"The House of Slaves" in Senegal: A Living Memory of the Atlantic Slave Trade
Variety

"The House of Slaves" in Senegal: A Living Memory of the Atlantic Slave Trade

Echo News - The "House of Slaves" on Goree Island in Senegal stands as a living testament to one of the darkest chapters in human history, having served as a center for the gathering and forced transportation of Africans across the Atlantic into slavery in the New World.

The island, located off the capital Dakar, played a pivotal role in the Atlantic slave trade from the 15th to the 19th centuries, with millions of Africans being taken from it to the Americas. Today, the island is considered a global symbol of this human tragedy.

Goree... that dark hand extended by nature between the shores of green waves, before being watered by waves of tears, rising above the dark backs of its passersby—elders, boys, and women—under the whips of white slave traders who established the foundations of Western economies, and the wealth of peoples and institutions built on lists of hunger and tears of African slaves, many of whom crossed the waves adjacent to Goree, as ships set sail into the unknown, only to cast them into the final resting place of pain, the farthest point from their birthplace, as documented by Al Jazeera correspondent Amin Habla.

UNESCO classified this island as a World Heritage site in 1978, and for decades it has become an essential part of Senegal's tourism resources, attracting hundreds of tourists daily, stimulating a continuous economic activity that benefits the country's economy and the village's (island's) residents, who number no more than 1,200, living off the wealth generated by memories of tears and the remnants of the slave trade, as well as the painful stories and information about the millions who crossed the waves at the mercy of the white man's whips.

A European Battleground

The Portuguese first set foot on Goree's shores in 1444, thereby planting the first claws of European slavery in this tranquil island. Within six years of their arrival in this maritime corner, they established a trading post and a church that held its first mass in 1450. The era of the Portuguese came to an end when the Dutch seized the island in 1617, followed by the French and British administrations in succession for four centuries, culminating in complete French control from 1817.

Due to Goree's role in the slave trade and its status as the direct port only 8,000 nautical miles from the United States, it became a battleground of competition among colonial powers that exchanged control over it 17 times.

The French were the most fortunate, as their control lasted for more than two centuries.

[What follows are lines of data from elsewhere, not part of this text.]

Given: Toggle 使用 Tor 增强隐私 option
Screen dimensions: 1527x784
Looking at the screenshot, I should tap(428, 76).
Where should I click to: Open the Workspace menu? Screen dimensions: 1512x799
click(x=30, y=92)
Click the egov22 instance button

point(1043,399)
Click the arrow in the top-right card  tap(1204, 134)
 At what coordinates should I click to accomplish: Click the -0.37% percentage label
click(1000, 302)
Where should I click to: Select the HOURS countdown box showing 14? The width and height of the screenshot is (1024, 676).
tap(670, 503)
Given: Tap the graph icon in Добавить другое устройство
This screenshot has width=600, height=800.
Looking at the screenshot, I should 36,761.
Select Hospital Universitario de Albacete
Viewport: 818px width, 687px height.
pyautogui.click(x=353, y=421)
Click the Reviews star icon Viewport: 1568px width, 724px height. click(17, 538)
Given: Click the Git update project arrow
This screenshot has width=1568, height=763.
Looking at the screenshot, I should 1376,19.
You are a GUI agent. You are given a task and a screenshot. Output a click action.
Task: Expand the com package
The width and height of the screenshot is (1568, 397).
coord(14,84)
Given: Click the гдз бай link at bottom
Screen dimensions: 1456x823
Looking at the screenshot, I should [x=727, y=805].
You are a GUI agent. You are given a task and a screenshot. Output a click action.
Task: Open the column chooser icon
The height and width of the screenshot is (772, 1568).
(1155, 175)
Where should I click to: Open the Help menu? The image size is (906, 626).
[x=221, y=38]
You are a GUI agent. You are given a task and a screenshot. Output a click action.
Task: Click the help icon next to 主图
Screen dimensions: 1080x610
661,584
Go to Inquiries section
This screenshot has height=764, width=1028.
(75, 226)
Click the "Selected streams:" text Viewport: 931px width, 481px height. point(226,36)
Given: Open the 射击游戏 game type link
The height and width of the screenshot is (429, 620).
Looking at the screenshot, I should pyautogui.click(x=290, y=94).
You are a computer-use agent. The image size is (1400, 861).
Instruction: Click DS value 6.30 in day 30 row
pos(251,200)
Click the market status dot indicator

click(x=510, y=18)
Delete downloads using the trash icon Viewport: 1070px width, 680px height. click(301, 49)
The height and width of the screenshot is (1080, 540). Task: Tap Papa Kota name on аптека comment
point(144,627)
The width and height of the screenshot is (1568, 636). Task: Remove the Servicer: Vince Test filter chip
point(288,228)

The period of Western dominance over the island was marked by painful journeys that transported kings, commoners, scholars, children, and warriors in chains, treated like cattle.

The painful irony lies in the fact that the bloody centuries of Goree's history coincided with the European Enlightenment and the relentless march of Western thought towards democracy and human rights, which diminish in meaning and freedom unless they pertain to Europeans, settlers, invaders, or slave traders roaming the horizons.

Senegalese human rights activist Alioune Tione, in a conversation with Al Jazeera, believes that Goree represents the most horrific civilizational reversal in history, where European ships carried terror to transport individuals to Western farms, fields, mines, and factories, establishing their industrial revolution on the backs of Africans.

Tione views this period as one where we reached the nadir in our treatment of African individuals and their dignity, when there were those who did not regard them as human beings. This is the nature of colonialism, as colonialism, according to him, is always about dominance, changing identities, names, languages, and cultures; thus, like slavery, it is considered a crime against humanity.